§ **Your objective**
Reproduce each record exactly, leaving out no line.
━━━━━ Supplied records ━━━━━
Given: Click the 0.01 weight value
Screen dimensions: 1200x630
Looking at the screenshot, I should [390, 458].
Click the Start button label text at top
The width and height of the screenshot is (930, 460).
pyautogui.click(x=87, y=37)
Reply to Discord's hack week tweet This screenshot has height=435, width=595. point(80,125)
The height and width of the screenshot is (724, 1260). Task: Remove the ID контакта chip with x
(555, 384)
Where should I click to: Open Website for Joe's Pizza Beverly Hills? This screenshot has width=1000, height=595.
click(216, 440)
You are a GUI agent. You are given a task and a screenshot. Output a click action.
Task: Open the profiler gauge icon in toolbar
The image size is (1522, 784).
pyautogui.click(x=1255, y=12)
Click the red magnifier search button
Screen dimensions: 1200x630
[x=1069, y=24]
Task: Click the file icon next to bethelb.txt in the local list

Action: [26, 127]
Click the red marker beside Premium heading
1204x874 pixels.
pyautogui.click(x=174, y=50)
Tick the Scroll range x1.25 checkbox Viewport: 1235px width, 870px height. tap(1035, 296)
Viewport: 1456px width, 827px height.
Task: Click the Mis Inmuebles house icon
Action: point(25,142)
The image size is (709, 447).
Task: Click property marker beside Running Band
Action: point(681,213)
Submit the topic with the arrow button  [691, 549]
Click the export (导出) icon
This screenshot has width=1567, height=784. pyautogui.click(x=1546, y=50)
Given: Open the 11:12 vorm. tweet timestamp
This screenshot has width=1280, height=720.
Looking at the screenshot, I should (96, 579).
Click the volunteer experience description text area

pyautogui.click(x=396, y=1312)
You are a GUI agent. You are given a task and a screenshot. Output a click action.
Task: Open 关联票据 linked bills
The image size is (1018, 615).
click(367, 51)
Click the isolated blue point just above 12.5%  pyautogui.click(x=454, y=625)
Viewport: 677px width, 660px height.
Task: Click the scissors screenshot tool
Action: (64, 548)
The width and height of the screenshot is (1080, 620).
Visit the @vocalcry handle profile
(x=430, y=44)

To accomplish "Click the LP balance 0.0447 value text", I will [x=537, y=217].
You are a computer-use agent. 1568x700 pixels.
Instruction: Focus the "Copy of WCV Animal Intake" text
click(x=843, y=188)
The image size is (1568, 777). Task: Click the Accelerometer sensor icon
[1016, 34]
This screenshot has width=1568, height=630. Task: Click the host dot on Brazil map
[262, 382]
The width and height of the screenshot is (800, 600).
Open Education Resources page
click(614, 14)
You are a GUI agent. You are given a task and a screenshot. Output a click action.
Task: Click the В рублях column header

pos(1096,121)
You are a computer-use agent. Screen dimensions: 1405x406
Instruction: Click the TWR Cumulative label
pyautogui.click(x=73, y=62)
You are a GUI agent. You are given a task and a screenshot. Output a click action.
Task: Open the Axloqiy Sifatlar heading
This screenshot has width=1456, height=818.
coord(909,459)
━━━━━
§ **Solution below**
Given: Click the 0.01 weight value
Screen dimensions: 1200x630
Looking at the screenshot, I should [390, 458].
Click the Start button label text at top
The width and height of the screenshot is (930, 460).
pyautogui.click(x=87, y=37)
Reply to Discord's hack week tweet This screenshot has height=435, width=595. point(80,125)
The height and width of the screenshot is (724, 1260). Task: Remove the ID контакта chip with x
(555, 384)
Where should I click to: Open Website for Joe's Pizza Beverly Hills? This screenshot has width=1000, height=595.
click(216, 440)
You are a GUI agent. You are given a task and a screenshot. Output a click action.
Task: Open the profiler gauge icon in toolbar
The image size is (1522, 784).
pyautogui.click(x=1255, y=12)
Click the red magnifier search button
Screen dimensions: 1200x630
[x=1069, y=24]
Task: Click the file icon next to bethelb.txt in the local list

Action: [26, 127]
Click the red marker beside Premium heading
1204x874 pixels.
pyautogui.click(x=174, y=50)
Tick the Scroll range x1.25 checkbox Viewport: 1235px width, 870px height. tap(1035, 296)
Viewport: 1456px width, 827px height.
Task: Click the Mis Inmuebles house icon
Action: point(25,142)
The image size is (709, 447).
Task: Click property marker beside Running Band
Action: point(681,213)
Submit the topic with the arrow button  [691, 549]
Click the export (导出) icon
This screenshot has width=1567, height=784. pyautogui.click(x=1546, y=50)
Given: Open the 11:12 vorm. tweet timestamp
This screenshot has width=1280, height=720.
Looking at the screenshot, I should (96, 579).
Click the volunteer experience description text area

pyautogui.click(x=396, y=1312)
You are a GUI agent. You are given a task and a screenshot. Output a click action.
Task: Open 关联票据 linked bills
The image size is (1018, 615).
click(367, 51)
Click the isolated blue point just above 12.5%  pyautogui.click(x=454, y=625)
Viewport: 677px width, 660px height.
Task: Click the scissors screenshot tool
Action: (64, 548)
The width and height of the screenshot is (1080, 620).
Visit the @vocalcry handle profile
(x=430, y=44)

To accomplish "Click the LP balance 0.0447 value text", I will [x=537, y=217].
You are a computer-use agent. 1568x700 pixels.
Instruction: Focus the "Copy of WCV Animal Intake" text
click(x=843, y=188)
The image size is (1568, 777). Task: Click the Accelerometer sensor icon
[1016, 34]
This screenshot has width=1568, height=630. Task: Click the host dot on Brazil map
[262, 382]
The width and height of the screenshot is (800, 600).
Open Education Resources page
click(614, 14)
You are a GUI agent. You are given a task and a screenshot. Output a click action.
Task: Click the В рублях column header

pos(1096,121)
You are a computer-use agent. Screen dimensions: 1405x406
Instruction: Click the TWR Cumulative label
pyautogui.click(x=73, y=62)
You are a GUI agent. You are given a task and a screenshot. Output a click action.
Task: Open the Axloqiy Sifatlar heading
This screenshot has width=1456, height=818.
coord(909,459)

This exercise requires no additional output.